Mariam-Taiwo-is-Connecting-Cultures-Through-Fashion African Fashion International

Mariam Taiwo is Connecting Cultures Through Fashion

Exploring Cultural Identity: Mariam Taiwo's Ile Meji Project

Mariam Taiwo is using Fashion as a Bridge: Connecting Africa and the Diaspora

By Ranji Mangcu

In the bustling heart of London's fashion scene, a remarkable tale of cultural fusion and creative exploration unfolds. Born in Nigeria and nurtured by the eclectic energy of London, Mariam Taiwo's fashion odyssey is nothing short of extraordinary. Her transformative journey commenced with a final MA project at the prestigious Central Saint Martins, but it was no ordinary project—it was the birth of "Ile Meji."

As the name suggests, "Ile Meji" translates to "Two Homes" in Yoruba, embodying Mariam's quest to harmonize her dual identity as a "Nigerian-Londoner." This remarkable endeavor delved deep into the intricate tapestry of her existence, bridging the gaps between her ancestral roots in Abeokuta, Nigeria, and the vibrant streets of London.

Ile Meji is more than just a fashion project; it's a cultural symphony, a narrative spun from the threads of her heritage and her cosmopolitan present. With the visionary lens of talented photographers Jurnee Peter Chukwu and Adetolani Davies, Mariam Taiwo not only stitched garments but wove connections that transcend borders. 

Tailored suits, Mariam's sartorial signature, met the vibrant spirit of Nigeria, as Victorian headdresses danced alongside the intricate patterns of Ankara cloth. Ile Meji brilliantly captured the essence of contemporary identity, a fusion of British tradition and Nigeria's iconic "Nolly Babes" aesthetic.

In an exclusive conversation with AFI, Mariam Taiwo bares her soul, sharing the profound insights and stories behind Ile Meji. She unveils the power of fashion as a universal language, uniting the African continent and its diaspora. In a world hungry for connection and understanding, Mariam Taiwo's Ile Meji is a fashion journey that resonates far beyond the garments it adorns. 

What was your first job in fashion? What was it like?  

I was 15 when I had my first job in fashion, and it was for my secondary school work experience. I got a two-week internship with Star Magazine. It was the first time that I felt what it was like to be in the fashion industry. It was also around the time the MTV show “The Hills” was huge. Lauren Conrad and Whitney Port were interns at Teen Vogue, and “The Devil Wears Prada” was recent, so being a fashion intern was an “it” role. It felt awesome.  


There’s a lot to read about the impediments of the African fashion industry. In your experiences working both on and off the continent, what would you say are the rewards of being in the fashion industry right now?  

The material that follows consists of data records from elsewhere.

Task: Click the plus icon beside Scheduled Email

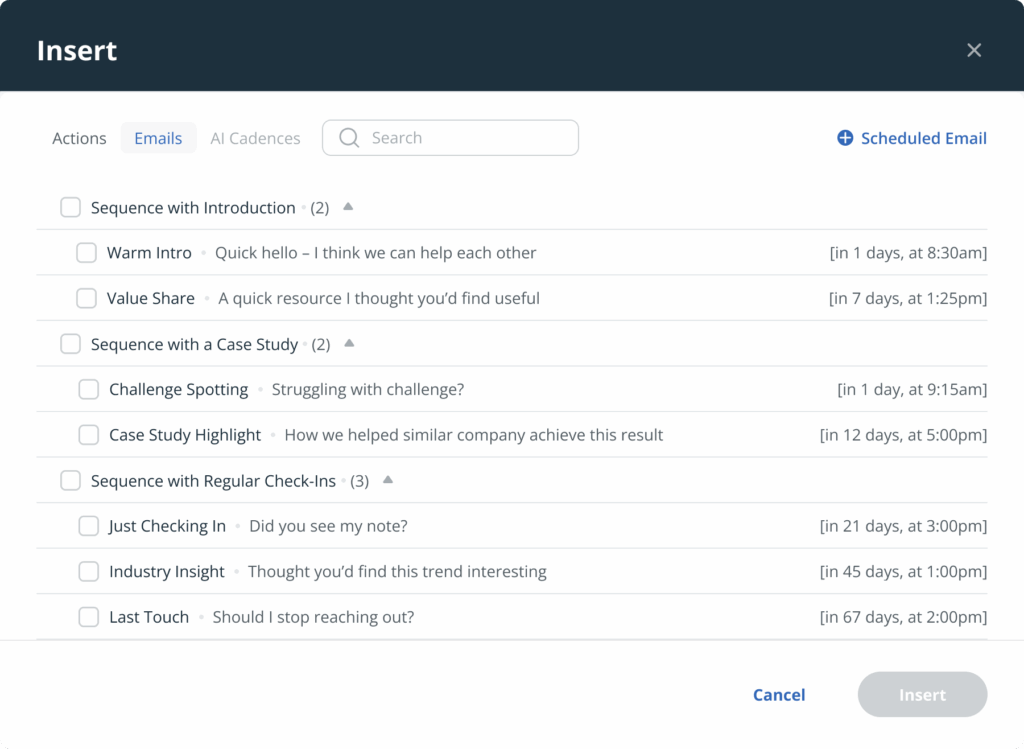Action: click(x=843, y=137)
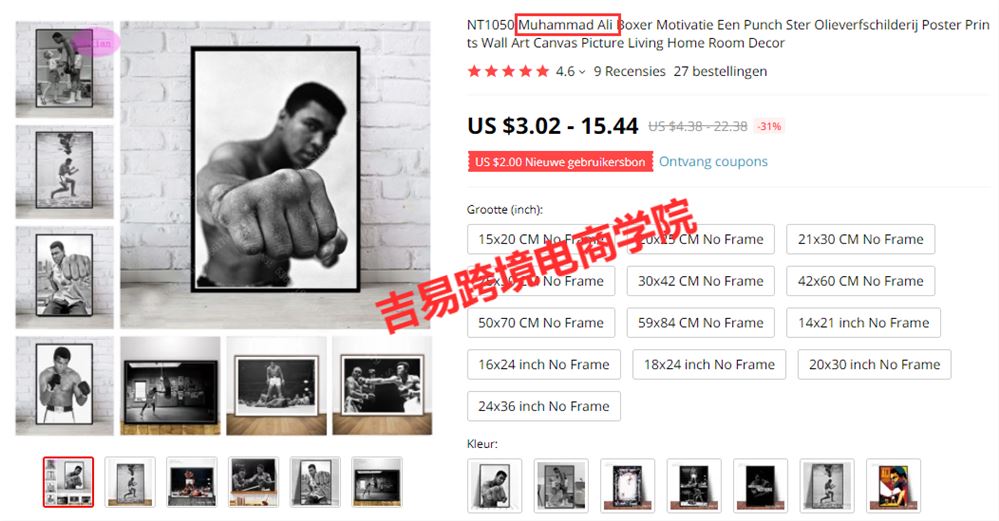Image resolution: width=999 pixels, height=521 pixels.
Task: Click the US $2.00 Nieuwe gebruikersbon badge
Action: pyautogui.click(x=560, y=162)
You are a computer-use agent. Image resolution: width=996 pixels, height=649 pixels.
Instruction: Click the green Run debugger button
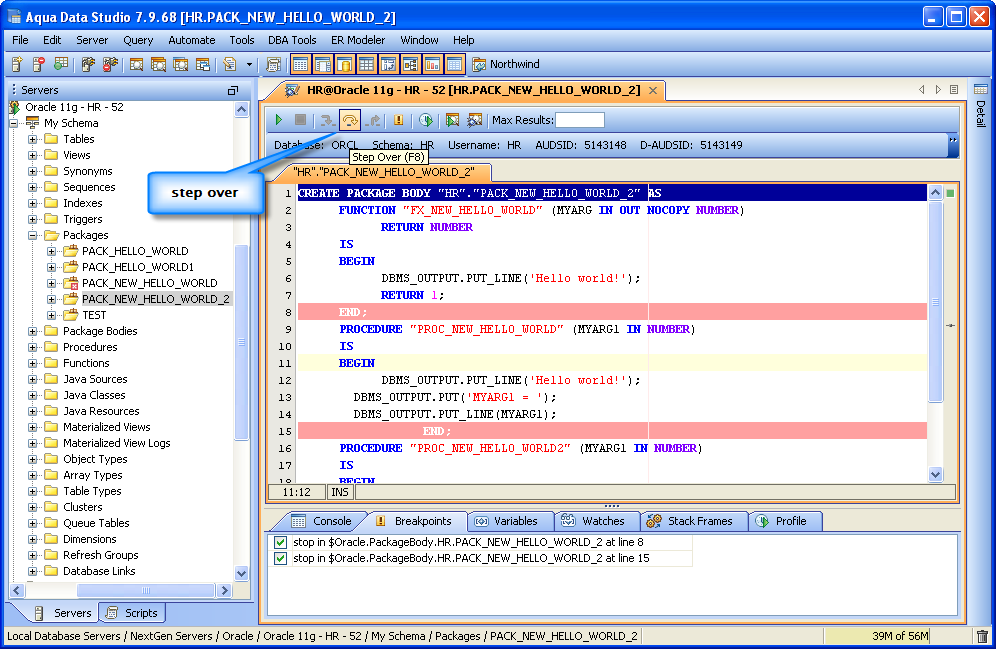[279, 120]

I find that, right now, people care more about the story and message behind the concept. Fashion may still be a superficial industry, but it doesn’t show itself in that way as much as it used to. It’s certainly not as superficial as it was when I was younger. One thing I love about today’s fashion industry is that people want to hear cultural stories – in my case, Nigerian stories. People can relate, and they care.  

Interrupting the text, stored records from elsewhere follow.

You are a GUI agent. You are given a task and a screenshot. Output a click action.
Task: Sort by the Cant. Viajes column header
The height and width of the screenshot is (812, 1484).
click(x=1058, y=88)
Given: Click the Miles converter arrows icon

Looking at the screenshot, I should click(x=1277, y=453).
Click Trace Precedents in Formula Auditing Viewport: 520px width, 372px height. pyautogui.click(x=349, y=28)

Have you always seen yourself living as a creative professional in the fashion industry? 

I certainly have. Since I was a child, I’ve known nothing else but fashion. I first thought I’d be a designer or dress maker.  

I was born in Nigeria, and [as a child] I used to watch my grandma – who loved parties – wear her gèlè and I’d be in awe. When I got to London at five years old, I’d look for towels in the house, just so I could show my mum different styles of the gèlè. For many years, I didn’t know styling and art direction were a thing – they didn’t teach it in school, nor did I have anyone at home who was familiar with the fashion industry. 

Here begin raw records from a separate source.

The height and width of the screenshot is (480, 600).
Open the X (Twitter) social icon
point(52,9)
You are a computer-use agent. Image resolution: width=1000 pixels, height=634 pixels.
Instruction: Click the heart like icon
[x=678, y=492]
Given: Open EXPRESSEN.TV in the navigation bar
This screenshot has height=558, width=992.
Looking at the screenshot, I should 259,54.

Growing up in a Nigerian home with no other creatives in the family, the moment you share an interest in fashion, the assumption is that fashion design is the only career there is in the industry. That’s if your dream is not immediately shut down.  

Culturally, most people think all there is to fashion is making the clothes. That idea clouded me throughout my teenage years and early 20s. But I’ve always loved styling. From the age of 6-7 years old, I used to dress my sisters and photograph them in film and polaroid. To this day, I remember the happiness I felt when I held the developed photos in my hand.  

 What project are you most proud of to date?  

That’s a very tricky question, but I will say the work I did alongside Jurnee Peter Chukwu and Adetolani Davies for my final MA project at Central Saint Martin’s – Ile Meji.  

Ile Meji was the beginning of something within my work.  There’s nothing better than discovering what your craft is and being consistent with it. I have upcoming projects that I have recently done in Nigeria – which also touch on my Christian faith – that I am excited about. 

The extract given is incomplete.